On Tue, 31 Mar 2020 13:20:05 +0200 (CEST) carsten@strotmann.de wrote:
As I have seen similar systems to NAV breaking down in large (> 100.000 devices) networks, I would like to know if anyone has experience with NAV in such large networks and how NAV scales in these networks.
Anyone using NAV in such large environments?
I don't know of anyone, but you never know who you'll find on this mailing list. I'm just here to throw some theoretical considerations into the mix :-)
The biggest bottleneck in a 100.000 node system would probably be Graphite, followed by the NAV snmp collector (ipdevpoll).
Graphite is the 3rd party time series database utilized by NAV. It has kind of a high I/O bandwidth footprint, but is designed to be scaled horizontally - it just takes some effort to configure.
PostgreSQL has its own scaling strategies, but should always be hosted on dedicated hardware in a scenario like this.
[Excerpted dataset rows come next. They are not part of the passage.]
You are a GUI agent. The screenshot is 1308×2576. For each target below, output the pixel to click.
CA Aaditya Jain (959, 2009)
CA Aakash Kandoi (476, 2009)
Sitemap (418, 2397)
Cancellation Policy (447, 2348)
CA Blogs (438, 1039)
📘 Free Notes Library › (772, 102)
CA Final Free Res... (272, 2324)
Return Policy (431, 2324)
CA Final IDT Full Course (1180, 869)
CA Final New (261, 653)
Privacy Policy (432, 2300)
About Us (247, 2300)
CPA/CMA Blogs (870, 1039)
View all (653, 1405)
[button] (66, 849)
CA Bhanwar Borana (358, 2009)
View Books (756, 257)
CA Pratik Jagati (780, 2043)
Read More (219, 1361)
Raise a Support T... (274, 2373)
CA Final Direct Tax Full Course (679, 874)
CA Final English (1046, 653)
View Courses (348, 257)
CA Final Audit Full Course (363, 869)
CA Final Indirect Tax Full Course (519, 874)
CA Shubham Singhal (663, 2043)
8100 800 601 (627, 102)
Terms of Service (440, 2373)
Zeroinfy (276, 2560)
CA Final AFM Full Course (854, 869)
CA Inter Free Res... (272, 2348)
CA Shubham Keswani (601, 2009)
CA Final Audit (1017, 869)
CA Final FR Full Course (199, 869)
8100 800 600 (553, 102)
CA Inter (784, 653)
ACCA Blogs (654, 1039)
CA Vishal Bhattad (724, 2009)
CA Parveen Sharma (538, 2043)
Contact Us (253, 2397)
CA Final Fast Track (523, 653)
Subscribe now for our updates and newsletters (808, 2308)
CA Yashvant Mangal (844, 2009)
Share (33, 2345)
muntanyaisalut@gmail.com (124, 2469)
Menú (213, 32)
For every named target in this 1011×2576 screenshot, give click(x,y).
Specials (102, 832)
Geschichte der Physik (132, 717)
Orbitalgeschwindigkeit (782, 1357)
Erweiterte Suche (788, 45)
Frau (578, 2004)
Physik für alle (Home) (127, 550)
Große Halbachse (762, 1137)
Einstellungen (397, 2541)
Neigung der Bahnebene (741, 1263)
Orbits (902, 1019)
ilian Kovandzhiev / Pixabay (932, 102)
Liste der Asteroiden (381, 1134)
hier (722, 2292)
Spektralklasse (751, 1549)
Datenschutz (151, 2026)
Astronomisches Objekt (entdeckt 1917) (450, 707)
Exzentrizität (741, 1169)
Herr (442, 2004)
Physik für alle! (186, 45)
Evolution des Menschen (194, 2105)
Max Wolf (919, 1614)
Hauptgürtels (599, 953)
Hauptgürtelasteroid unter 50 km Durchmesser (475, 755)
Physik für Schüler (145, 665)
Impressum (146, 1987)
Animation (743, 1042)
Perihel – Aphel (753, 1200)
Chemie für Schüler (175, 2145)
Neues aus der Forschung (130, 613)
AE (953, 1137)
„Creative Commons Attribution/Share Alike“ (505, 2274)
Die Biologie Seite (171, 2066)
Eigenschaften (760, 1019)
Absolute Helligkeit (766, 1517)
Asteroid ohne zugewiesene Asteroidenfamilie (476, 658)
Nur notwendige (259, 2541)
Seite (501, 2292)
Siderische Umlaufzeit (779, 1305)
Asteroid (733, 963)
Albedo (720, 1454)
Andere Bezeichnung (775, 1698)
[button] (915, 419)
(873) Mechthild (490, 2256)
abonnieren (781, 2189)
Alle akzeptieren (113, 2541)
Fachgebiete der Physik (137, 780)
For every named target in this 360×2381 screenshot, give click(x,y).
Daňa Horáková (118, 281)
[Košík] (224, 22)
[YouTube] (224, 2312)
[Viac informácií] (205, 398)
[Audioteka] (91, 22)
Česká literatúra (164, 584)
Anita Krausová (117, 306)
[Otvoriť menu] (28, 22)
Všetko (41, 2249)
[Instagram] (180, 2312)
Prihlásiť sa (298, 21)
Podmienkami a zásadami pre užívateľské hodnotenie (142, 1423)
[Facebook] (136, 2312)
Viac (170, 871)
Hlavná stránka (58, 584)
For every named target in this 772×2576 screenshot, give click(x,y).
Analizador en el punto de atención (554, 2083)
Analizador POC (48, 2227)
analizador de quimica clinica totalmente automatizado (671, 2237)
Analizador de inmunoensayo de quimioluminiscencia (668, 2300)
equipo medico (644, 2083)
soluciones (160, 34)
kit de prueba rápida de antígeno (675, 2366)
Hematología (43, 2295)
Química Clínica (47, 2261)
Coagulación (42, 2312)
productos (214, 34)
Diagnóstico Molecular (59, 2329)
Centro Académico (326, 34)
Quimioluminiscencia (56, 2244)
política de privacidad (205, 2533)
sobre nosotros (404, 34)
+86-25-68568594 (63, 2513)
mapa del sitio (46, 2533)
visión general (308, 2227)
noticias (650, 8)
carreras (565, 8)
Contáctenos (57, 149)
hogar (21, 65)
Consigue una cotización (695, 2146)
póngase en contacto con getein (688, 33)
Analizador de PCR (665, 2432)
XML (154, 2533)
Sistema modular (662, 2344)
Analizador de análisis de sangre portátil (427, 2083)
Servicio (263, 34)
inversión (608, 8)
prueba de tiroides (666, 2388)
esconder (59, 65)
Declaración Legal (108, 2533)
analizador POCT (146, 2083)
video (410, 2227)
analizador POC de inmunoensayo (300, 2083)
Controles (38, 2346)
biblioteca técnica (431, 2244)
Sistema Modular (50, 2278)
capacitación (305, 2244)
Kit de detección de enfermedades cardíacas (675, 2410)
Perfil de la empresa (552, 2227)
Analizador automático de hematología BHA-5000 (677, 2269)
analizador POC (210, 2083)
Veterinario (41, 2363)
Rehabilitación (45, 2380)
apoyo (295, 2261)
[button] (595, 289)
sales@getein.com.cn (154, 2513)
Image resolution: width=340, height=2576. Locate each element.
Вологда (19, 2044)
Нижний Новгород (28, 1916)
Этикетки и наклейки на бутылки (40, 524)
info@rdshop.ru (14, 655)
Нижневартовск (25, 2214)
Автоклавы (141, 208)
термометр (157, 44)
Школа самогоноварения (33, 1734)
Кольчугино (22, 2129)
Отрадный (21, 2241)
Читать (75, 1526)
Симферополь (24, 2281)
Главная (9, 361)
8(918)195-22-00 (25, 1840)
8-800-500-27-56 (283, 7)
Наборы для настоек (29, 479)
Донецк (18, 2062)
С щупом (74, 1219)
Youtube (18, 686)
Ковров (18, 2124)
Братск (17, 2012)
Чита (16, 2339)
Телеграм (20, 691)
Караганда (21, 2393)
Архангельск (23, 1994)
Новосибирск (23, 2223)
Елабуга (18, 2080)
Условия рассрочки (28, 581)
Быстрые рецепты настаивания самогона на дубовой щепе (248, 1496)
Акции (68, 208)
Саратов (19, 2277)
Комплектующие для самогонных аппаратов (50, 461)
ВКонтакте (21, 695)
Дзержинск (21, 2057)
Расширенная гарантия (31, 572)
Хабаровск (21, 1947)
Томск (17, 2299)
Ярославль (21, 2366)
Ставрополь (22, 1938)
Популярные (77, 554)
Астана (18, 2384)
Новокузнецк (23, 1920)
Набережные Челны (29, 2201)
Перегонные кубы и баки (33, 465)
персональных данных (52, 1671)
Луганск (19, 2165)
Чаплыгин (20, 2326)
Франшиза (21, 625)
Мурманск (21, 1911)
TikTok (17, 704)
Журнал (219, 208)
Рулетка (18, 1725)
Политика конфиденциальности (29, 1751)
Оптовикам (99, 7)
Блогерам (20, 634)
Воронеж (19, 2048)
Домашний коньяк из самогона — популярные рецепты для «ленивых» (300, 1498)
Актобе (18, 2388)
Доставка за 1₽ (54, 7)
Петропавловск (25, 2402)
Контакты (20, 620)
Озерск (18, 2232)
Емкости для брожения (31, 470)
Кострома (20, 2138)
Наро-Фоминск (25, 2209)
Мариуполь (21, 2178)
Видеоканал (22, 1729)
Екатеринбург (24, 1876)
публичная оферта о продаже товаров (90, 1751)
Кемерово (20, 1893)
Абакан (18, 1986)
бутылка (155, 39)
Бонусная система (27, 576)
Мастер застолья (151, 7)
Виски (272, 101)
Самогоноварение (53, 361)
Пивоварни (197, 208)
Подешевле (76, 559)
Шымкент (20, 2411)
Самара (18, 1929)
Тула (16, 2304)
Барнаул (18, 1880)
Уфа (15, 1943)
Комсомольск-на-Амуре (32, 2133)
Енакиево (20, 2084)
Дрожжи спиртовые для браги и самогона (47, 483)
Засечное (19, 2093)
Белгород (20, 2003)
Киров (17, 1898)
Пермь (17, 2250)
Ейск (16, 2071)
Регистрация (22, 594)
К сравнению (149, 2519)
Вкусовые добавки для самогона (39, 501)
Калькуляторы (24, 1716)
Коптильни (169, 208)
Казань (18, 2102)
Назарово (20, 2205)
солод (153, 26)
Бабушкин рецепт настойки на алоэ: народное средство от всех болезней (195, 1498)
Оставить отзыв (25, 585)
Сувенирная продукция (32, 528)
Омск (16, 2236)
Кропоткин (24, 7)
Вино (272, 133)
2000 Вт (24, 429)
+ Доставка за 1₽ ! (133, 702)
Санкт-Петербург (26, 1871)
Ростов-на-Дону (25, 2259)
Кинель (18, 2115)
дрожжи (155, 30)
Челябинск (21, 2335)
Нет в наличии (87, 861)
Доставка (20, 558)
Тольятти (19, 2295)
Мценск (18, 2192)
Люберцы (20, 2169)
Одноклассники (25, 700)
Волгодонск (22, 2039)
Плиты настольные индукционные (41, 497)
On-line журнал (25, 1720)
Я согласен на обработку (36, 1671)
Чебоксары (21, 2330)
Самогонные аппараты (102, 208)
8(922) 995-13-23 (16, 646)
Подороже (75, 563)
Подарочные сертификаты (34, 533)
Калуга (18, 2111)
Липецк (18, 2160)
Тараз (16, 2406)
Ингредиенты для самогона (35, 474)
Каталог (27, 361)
Some work is being done on making ipdevpoll more horizontally scalable as well. Specifically, pull request #2128 (https://github.com/Uninett/nav/pull/2128) attempts to enable configuration options to allow individual ipdevpoll instances to work only with specific groups of devices. The contributor aims to use this for running distributed collection inside closed networks, but it would essentially work as a scaling mechanism as well.